Directions for this task: Copy the passage from the article on violence against women word for word, starting at "Violence against women and girls" and ending at "to men’s violence.".

Text shown:
■ ■ ■ ■
/ 8 December 2022

End violence against women and save $1.5-trillion a year

Well-wishers turn on their phone torches as they gather at a band-stand where a planned vigil in honour of alleged murder victim Sarah Everard was cancelled after police outlawed it due to Covid-19 restrictions, on Clapham Common, south London on March 13, 2021, - The police officer charged with murdering young Londoner, Sarah Everard, who disappeared while walking home from a friend's house, appeared in court on March 13, 2021, as organisers cancelled a vigil in her honour due to coronavirus restrictions. (Photo by JUSTIN TALLIS / AFP)

As we head towards the end of the year, many of us will soon be surrounded by our family and friends sitting around dinner tables as we celebrate the festive season. Look around the table and reflect on the fact that, on average, every third woman you see will have experienced sexual or physical abuse at some point in their lives. 

This violence is not a remote act happening in other people’s homes, it lives all around as an uninvited guest at the table. It thrives on secrecy, infiltrating homes, communities and workplaces. Yet we are nowhere near an appropriate global response that addresses the scale of this problem. If we are serious about tackling this issue, we cannot continue down the same path. To do so will rob ourselves and women around the world of the future and life they deserve.

Violence against women and girls is not only one of the most pervasive human rights violations, but it also has significant economic costs. And this is proven — the global economy loses $1.5-trillion every year due to the consequences of violence against women, ranging from money spent in hospitals or on law enforcement through to the income lost when victims miss work.

Experience shows us that these alarming figures tend to rise during crises. We recently witnessed an up to 300% increase in domestic violence during the Covid-19 pandemic. Encouragingly, many governments and organisations took robust measures to stem the rising tide of violence. But as the pandemic recedes, the attention towards ending violence is fading with it. We are sleepwalking back into our old ways and failed practices, which the pandemic has demonstrated as ineffective, exposing too many women to men’s violence.
■ ■ ■ ■
Source material:
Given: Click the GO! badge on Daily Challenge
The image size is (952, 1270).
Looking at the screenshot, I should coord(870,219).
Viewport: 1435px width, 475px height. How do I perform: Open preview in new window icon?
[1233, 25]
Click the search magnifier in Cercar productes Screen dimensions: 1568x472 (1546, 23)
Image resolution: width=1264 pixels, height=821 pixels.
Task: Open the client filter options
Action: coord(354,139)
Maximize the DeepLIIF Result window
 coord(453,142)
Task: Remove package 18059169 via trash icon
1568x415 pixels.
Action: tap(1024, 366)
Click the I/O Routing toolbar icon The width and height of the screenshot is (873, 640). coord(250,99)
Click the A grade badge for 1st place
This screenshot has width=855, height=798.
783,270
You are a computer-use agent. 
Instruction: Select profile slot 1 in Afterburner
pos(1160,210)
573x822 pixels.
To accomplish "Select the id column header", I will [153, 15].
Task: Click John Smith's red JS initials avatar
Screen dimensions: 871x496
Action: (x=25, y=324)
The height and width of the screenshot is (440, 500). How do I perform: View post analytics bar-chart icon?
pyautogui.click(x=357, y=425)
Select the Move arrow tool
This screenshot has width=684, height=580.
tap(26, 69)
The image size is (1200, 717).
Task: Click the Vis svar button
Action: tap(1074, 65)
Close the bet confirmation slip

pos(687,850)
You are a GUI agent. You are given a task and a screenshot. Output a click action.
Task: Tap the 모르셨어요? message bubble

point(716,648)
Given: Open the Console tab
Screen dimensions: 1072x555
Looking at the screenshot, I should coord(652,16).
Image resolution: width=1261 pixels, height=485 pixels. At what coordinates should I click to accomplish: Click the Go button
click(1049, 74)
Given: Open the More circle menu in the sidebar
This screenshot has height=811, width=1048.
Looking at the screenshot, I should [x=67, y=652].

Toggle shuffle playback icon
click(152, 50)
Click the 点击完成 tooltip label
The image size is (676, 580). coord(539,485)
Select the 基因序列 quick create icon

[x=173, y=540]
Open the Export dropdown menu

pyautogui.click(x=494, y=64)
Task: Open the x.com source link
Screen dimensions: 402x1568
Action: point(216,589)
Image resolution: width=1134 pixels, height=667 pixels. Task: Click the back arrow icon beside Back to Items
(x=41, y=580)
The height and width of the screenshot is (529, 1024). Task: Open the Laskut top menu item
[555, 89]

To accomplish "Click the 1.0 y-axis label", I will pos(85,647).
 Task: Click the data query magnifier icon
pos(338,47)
■ ■ ■ ■
Task output:
Violence against women and girls is not only one of the most pervasive human rights violations, but it also has significant economic costs. And this is proven — the global economy loses $1.5-trillion every year due to the consequences of violence against women, ranging from money spent in hospitals or on law enforcement through to the income lost when victims miss work.

Experience shows us that these alarming figures tend to rise during crises. We recently witnessed an up to 300% increase in domestic violence during the Covid-19 pandemic. Encouragingly, many governments and organisations took robust measures to stem the rising tide of violence. But as the pandemic recedes, the attention towards ending violence is fading with it. We are sleepwalking back into our old ways and failed practices, which the pandemic has demonstrated as ineffective, exposing too many women to men’s violence.